# [Work instruction]
Whatever runs from the line with "Instruction: Click the" to the end of the records below must be copied exactly, with nothing else included.
______
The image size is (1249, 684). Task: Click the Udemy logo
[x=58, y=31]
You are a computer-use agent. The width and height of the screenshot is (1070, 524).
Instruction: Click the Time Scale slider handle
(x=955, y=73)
______
# [Solution to this task]
Instruction: Click the Time Scale slider handle
(x=955, y=73)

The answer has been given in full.